/ 21 September 2001

Clerics plot Musharraf’s downfall

Support for the United States could spark a hardline uprising in Pakistan

Rory McCarthy

In a stuffy room on the third floor of an ageing hotel in a smart Lahore suburb sat the men who threaten to bring Pakistan to its knees.

More than 50 of the nation’s most hardline clerics met on Monday to draw up a campaign of strikes and demonstrations vowing to bring thousands of protesters on to the streets to oppose an American attack on their Islamic allies in Afghanistan.

Each in turn spoke of their support for Osama bin Laden as an Islamic hero and condemned the United States’s threat of retaliation. They announced that over the next two weeks strikes and protests will be organised first in Islamabad and Lahore and then across the country.

Their anger at Islamabad’s willingness to give limited help to a US assault represents the greatest challenge Pakistan’s military regime has faced. It is a defining moment in the country’s history. If the government refuses to help Washington it will be isolated on the world stage. If it agrees, the hardliners will march to the doors of the presidential palace in the capital.

Among the ideological kingpins at the meeting on Monday were Sami-ul Haq, who schooled many of Afghanistan’s Taliban militia in his madrassah (a mosque school); Hafiz Saeed, the head of the feared Lashkar-e Taiba, the militant outfit responsible for the deaths of thousands of Indian soldiers in Kashmir, and Hamid Gul, a former chief of Pakistan’s ISI intelligence agency.

“We believe that America’s target is not Afghanistan, it is not Osama bin Laden, the actual target is Pakistan. Because this is a war against the Muslim world and Pakistan is the only Islamic nuclear power,” said Haq, who sat at the head of the meeting of the Pakistan and Afghan defence council.

“They have got no evidence against Bin Laden. They want to have a war between two cultures. But the Muslims of Pakistan will not allow this. I pray to God the Americans do not come here.”

It wasn’t supposed to be like this. In 1947 when Mohammad Ali Jinnah led Pakistan (“The Land of the Pure”) to independence as a sanctuary for Muslims on the subcontinent, his was a secular vision of religious freedom.

Now clerics like Haq refuse to speak at public rallies if a portrait of Jinnah hangs from the wall. The change began 30 years ago under Zulfikar Ali Bhutto, Pakistan’s first elected prime minister.

Alcohol was banned, minority Islamic sects were outlawed and the lurch to the right began.

His successor, General Zia-ul Haq, encouraged madrassahs to flourish across the country and school a breed of Islamic warriors to resist the Soviet occupation of Pakistan’s long-time ally Afghanistan.

In 1979 he introduced elements of sharia law into the Pakistani criminal code. Under these new ordinances, the testimony of a woman rape victim could only be accepted if there were four male witnesses.
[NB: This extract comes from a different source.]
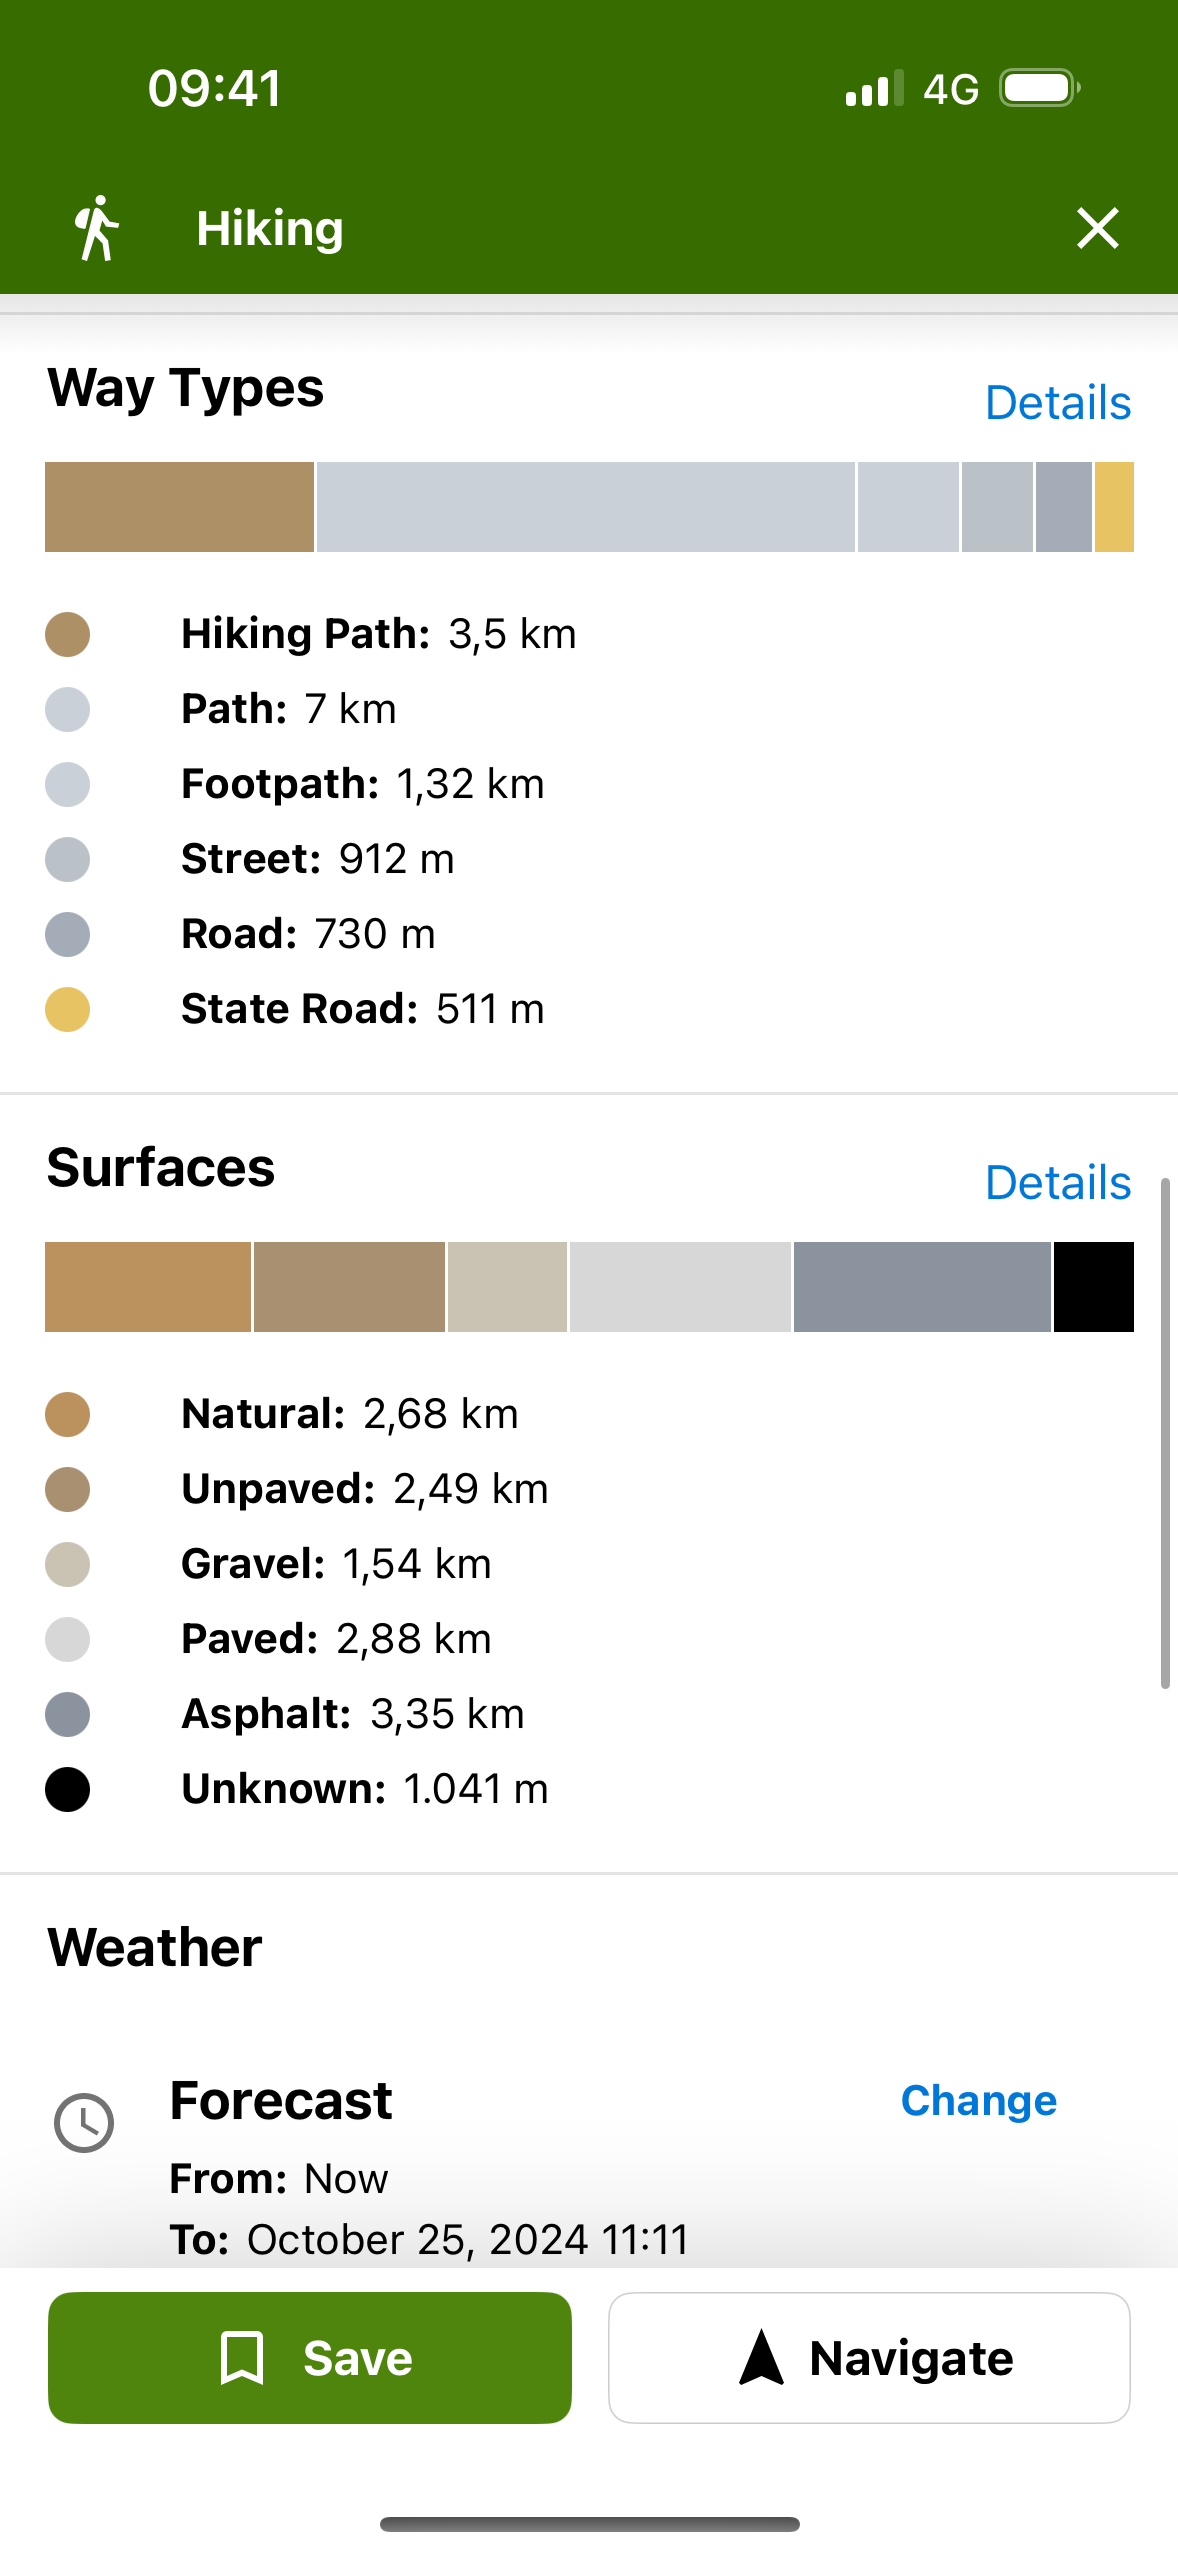The image size is (1178, 2556).
Task: Tap the forecast clock icon
Action: pyautogui.click(x=84, y=2122)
The Islamic clerics alone do not look powerful enough to lead an Iranian-style revolt. Their egos frequently hold them back from being a cohesive force, they have never fared well at the ballot box and they offer little hope of reform for the vast underclass of rural poor. Some observers put their popular support at only 1% to 2%.

But many in Pakistan believe the new breed of army officers could be the key threat. Pakistan risks a “false revolution” led by right-wing generals, said Syed Sikander Mehdi, professor of international relations at Karachi University.

“In the long term a group within the army might try to seize the initiative and use the right-wing elements. It would be a Talibanisation of Pakistan but it would never last,” he said.

General Pervez Musharraf, the army chief who led the assault into Indian-held Kashmir in May 1999 and then took power in a coup two years ago, looks positively liberal compared to some.

“The most significant danger to Pakistan now is not an Islamic revolution on the streets but within the army,” said one source close to the top echelon of generals.

At a key meeting last Friday the corps commanders and at least 20 other senior generals met in Army House in Rawalpindi to discuss how much support to give an American attack on Afghanistan. The meeting was supposed to last two hours but ran on for more than six as the generals argued about the dangers the presence of American troops in Pakistan would bring.

“If they allow the Americans on to our soil you will see how quickly the people will mobilise. Pakistani nationalism is rooted in Islam,” said Hamid Gul, the hawkish former ISI chief and a retired general himself.

“The army in Pakistan has traditionally been on the side of the people. If the nation abandons its leader, then the army will side with the nation. The general will be left dangling in the air.”

l Meanwhile, US officials are drawing up plans for a major economic aid package to reward Pakistan for supporting a military operation against Osama bin Laden and Afghanistan’s Taliban regime.

Washington will ask donors, including Britain’s department for international development, the European Union, the International Monetary Fund, the Asian Development Bank, the World Bank and the Japanese government to give Pakistan all the support they can for a significant new package.